Task to complete:
Return every record verbatim.

[Stored items]
::::

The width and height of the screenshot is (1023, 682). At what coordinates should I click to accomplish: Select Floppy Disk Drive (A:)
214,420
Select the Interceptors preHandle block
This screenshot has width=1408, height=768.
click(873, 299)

::::

Solution to this problem:
The width and height of the screenshot is (1023, 682). At what coordinates should I click to accomplish: Select Floppy Disk Drive (A:)
214,420
Select the Interceptors preHandle block
This screenshot has width=1408, height=768.
click(873, 299)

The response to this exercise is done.